The "they" is not articulated. But the Guatemalan army makes no secret about its opinions of Tuyuc and her followers. As far as the military and the right are concerned, Tuyuc is a leftist front for the guerrillas who have been fighting a civil war with Guatemalan governments for more than 30 years.

"That is the way they try to destroy us," Tuyuc said when asked about the labels she is given by her enemies. "First we are communists, then we are terrorists."

She denies ties to the guerrillas, although she and they clearly share some of the same positions, especially with regard to indigenous rights.

Up to 60% of Guatemala's nearly 10 million people are descendants of the ancient Mayas, yet deeply entrenched racism has denied Indians very much political power.

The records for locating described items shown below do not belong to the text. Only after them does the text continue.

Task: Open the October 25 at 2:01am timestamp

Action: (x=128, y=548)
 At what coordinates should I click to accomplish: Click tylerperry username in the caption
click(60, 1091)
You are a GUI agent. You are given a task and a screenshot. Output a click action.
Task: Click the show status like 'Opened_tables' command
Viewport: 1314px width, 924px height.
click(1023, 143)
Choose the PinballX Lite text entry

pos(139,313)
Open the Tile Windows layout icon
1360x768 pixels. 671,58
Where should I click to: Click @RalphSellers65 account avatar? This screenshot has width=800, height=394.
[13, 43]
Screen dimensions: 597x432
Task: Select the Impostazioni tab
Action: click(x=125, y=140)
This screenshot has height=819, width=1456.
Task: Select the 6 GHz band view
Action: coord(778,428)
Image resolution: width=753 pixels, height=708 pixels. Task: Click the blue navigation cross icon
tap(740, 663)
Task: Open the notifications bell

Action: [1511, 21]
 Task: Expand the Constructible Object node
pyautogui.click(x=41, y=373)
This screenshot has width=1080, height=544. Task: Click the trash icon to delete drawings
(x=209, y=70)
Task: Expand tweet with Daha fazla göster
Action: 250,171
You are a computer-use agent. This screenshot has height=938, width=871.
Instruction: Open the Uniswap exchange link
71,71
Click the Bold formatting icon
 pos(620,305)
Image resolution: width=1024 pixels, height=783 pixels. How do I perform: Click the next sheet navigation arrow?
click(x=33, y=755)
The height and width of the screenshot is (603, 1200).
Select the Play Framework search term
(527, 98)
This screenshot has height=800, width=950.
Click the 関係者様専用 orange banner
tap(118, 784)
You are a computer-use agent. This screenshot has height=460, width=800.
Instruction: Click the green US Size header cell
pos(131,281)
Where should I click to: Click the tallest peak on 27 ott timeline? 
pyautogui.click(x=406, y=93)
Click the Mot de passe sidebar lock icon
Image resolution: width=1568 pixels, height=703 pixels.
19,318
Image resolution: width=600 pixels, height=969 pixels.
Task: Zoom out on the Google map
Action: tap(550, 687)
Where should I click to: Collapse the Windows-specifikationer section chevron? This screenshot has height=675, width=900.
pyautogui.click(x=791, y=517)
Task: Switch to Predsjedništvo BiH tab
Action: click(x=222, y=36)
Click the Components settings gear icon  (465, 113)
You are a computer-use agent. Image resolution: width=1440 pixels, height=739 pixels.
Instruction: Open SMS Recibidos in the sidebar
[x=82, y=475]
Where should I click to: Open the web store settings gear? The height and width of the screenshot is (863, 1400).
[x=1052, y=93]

The war has claimed 100,000 lives, with some 40,000 people missing. Most of the dead and vanished are Indians.

A native speaker of Kakchiquel, one of the more than 20 Mayan dialects used in Guatemala, Tuyuc last year focused on two principal issues: forced military recruitment and the so-called Civilian Self-Defense Patrols, paramilitary organizations formed by the army to control villages and implicated over the years in serious human rights abuses.

The Guatemalan army has routinely pressed young Indian men into military service, often snatching them from their villages or rounding them up after church, at school or during festivals. White and Ladino (non-Indian) youth are rarely touched. Consequently, Tuyuc argues, military service is ultimately used to dilute the Indian culture.

"The sons of the farm owners, the sons of the middle-class, they are not forcibly pressed into service," Tuyuc said. "Only our sons are obligated . . . It is an affront to the very culture of our people. It plants terror from one's early youth, it prepares them for violence. They lose their cultural identity."

Rather than call for military service to be eliminated, Tuyuc and her organization have proposed an alternative plan. Service would be voluntary, young men would be allowed to serve nearer to their homes and villages, and those who are conscientious objectors would be allowed to perform community service instead.

Tuyuc led a march on Congress last August, and Enrique Guillen Funes--one of only six indigenous Congress members--agreed to sponsor a bill incorporating the reforms Tuyuc proposed. But since then, the bill has languished.

*

The army denies its recruitment policies are racist. Most of the officers corps is white or Ladino , while the vast majority of the troops are indigenous.